Your objective:
Look through the entries for the string "Viewport", and copy each line that holds it.

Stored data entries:

- - -

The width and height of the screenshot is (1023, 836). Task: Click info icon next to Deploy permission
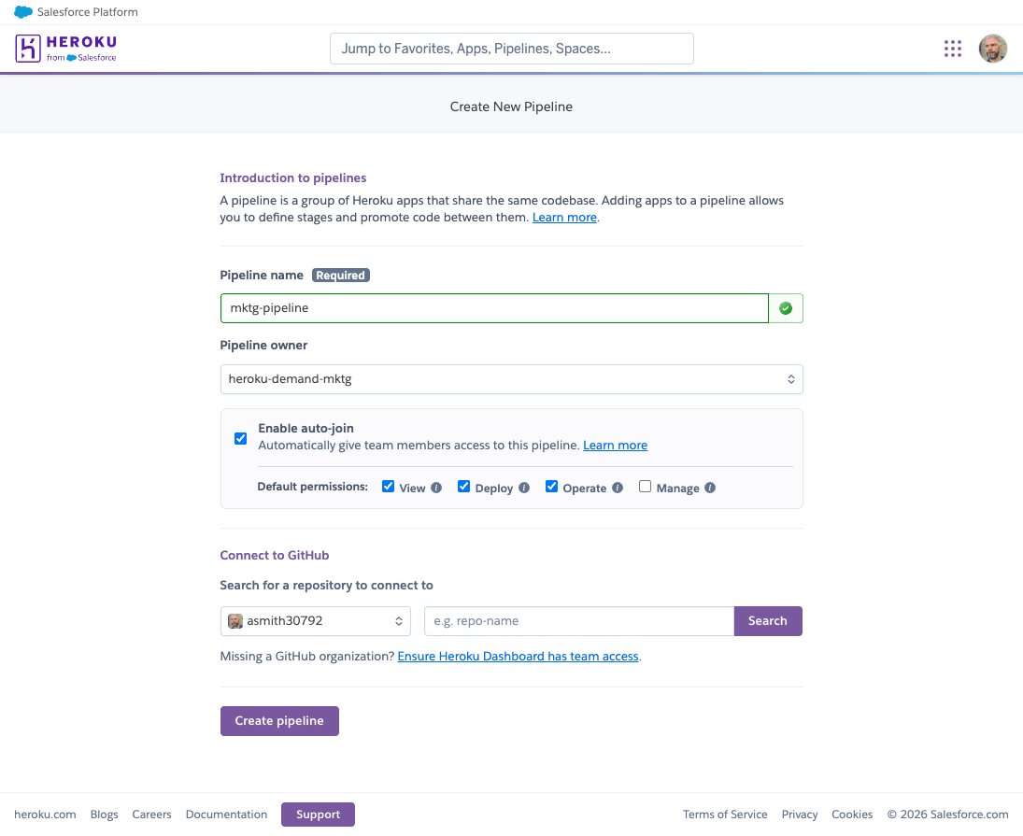pos(524,488)
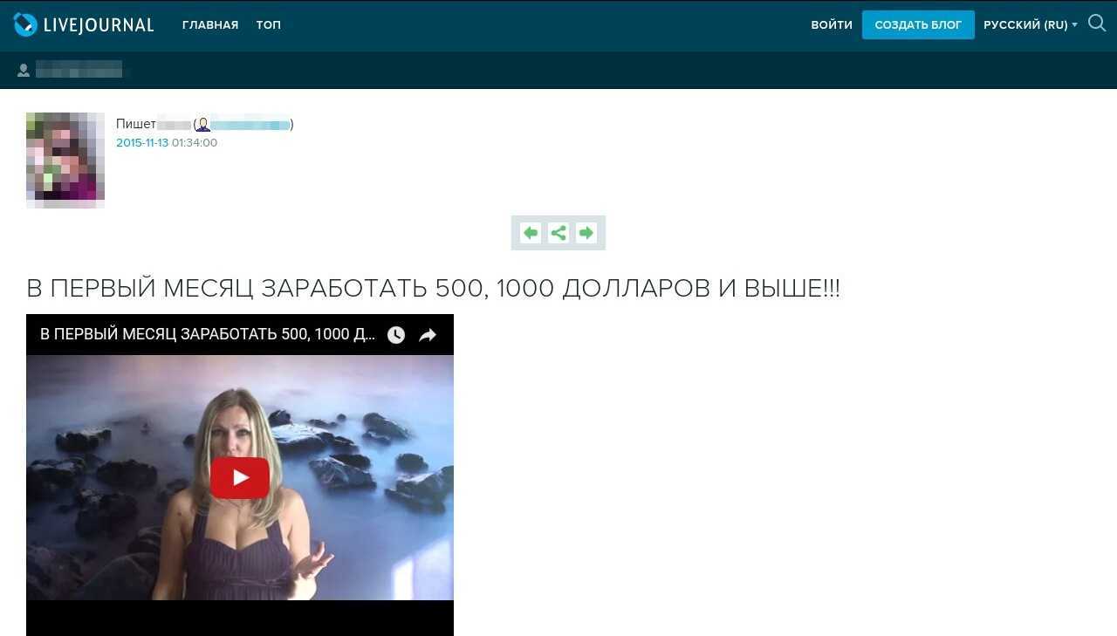1117x636 pixels.
Task: Open the РУССКИЙ (RU) language dropdown
Action: point(1030,25)
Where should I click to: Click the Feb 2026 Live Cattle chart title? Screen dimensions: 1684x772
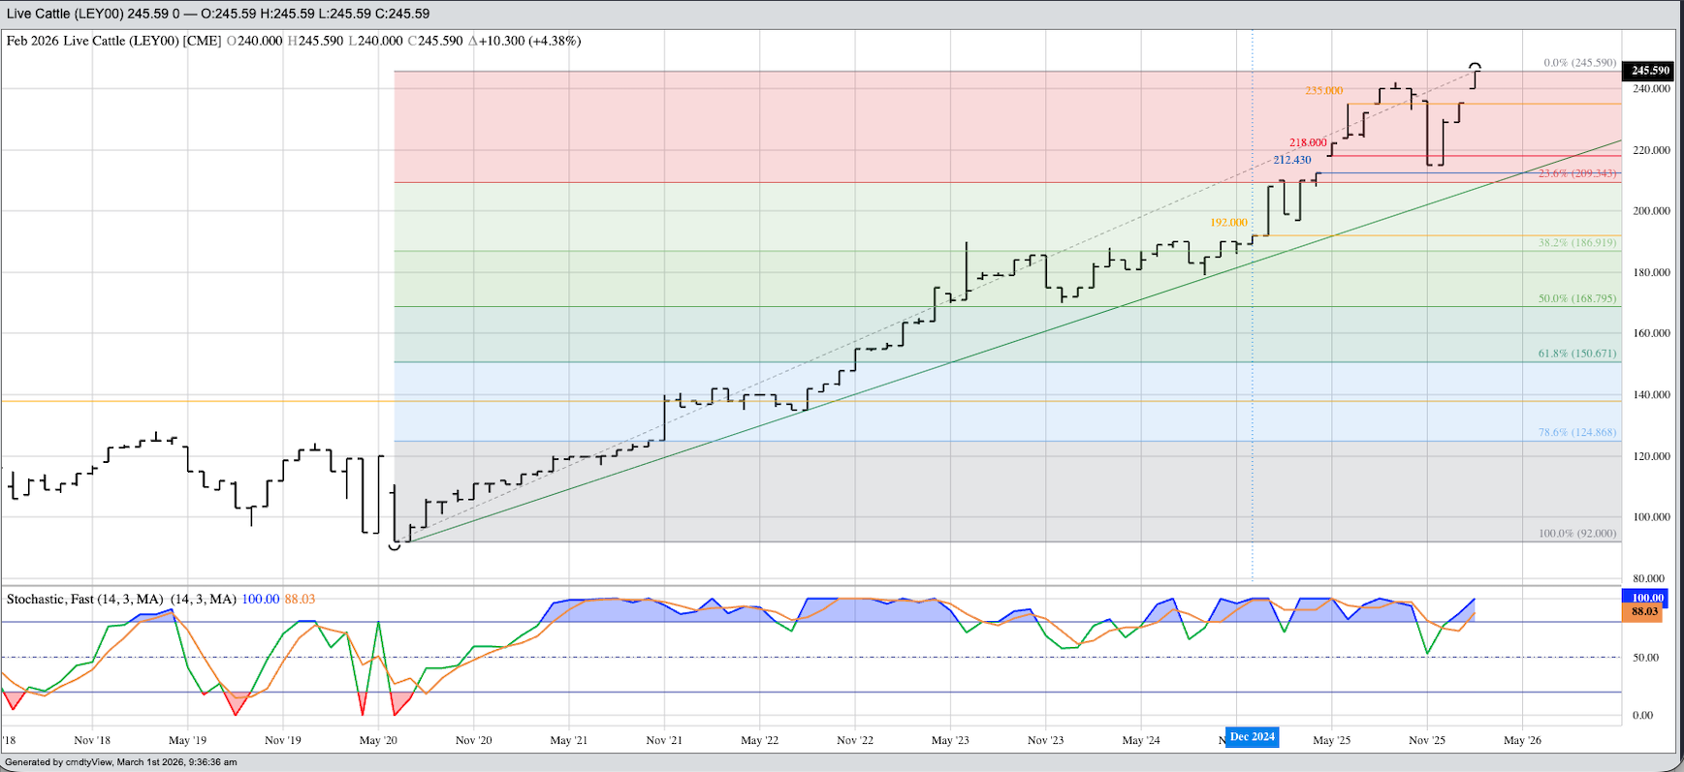coord(113,41)
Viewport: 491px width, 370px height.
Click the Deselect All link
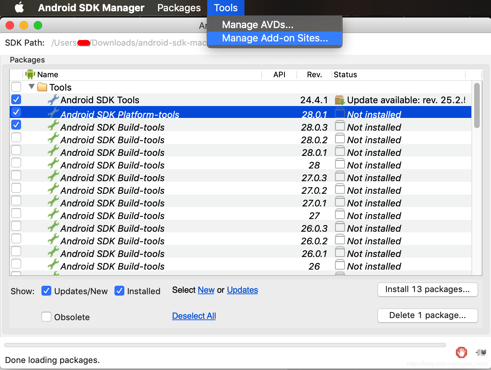pos(194,316)
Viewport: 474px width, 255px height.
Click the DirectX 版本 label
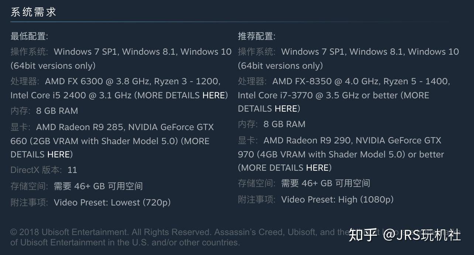36,170

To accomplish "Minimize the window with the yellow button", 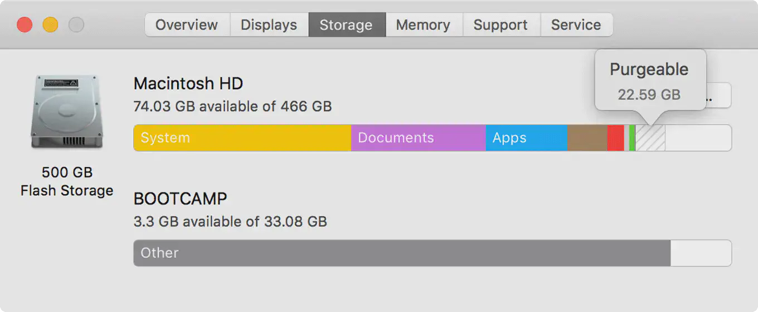I will [x=50, y=25].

- - -

Result for this exercise:
Viewport: 491px width, 370px height.
Viewport: 474px width, 255px height.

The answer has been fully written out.